- Opening Delimiter -
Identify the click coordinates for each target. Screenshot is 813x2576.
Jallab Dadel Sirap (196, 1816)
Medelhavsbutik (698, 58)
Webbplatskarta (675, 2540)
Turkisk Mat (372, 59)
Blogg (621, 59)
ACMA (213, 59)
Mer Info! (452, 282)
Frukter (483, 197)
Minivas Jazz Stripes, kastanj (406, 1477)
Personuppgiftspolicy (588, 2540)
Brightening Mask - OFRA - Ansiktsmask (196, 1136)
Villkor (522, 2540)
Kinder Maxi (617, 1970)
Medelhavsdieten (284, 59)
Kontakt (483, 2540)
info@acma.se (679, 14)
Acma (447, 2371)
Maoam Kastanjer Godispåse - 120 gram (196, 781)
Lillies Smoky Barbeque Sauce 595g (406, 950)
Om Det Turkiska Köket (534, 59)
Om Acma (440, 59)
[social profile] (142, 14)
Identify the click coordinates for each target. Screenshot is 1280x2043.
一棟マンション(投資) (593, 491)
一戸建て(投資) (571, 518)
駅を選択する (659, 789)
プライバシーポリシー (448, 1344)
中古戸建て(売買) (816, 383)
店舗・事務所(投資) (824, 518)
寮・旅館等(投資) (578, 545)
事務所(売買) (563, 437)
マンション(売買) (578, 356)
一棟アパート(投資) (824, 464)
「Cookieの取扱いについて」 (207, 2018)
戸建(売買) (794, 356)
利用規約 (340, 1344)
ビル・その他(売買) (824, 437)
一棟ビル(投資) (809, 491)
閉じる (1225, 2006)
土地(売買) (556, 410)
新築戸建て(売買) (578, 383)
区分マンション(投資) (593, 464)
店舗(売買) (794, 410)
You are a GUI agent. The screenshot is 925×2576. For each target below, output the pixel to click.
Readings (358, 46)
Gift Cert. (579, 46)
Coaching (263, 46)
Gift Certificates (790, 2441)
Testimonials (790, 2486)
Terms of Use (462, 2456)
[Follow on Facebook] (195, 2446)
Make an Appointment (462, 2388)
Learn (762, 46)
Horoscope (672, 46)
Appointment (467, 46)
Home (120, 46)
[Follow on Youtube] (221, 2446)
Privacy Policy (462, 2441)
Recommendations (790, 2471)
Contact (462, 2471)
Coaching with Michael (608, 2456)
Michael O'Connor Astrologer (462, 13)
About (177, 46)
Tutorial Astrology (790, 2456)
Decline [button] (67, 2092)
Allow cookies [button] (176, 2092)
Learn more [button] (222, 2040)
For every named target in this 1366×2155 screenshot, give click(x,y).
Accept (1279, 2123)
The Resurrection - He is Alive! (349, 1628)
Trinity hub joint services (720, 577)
- Closing Delimiter -
> _YOUR INSTRUCTIONS_: When a line in the listing has the word "Michael", return that line.

> _RESPONSE FOR THIS EXERCISE_:
Coaching with Michael (608, 2456)
Michael O'Connor Astrologer (462, 13)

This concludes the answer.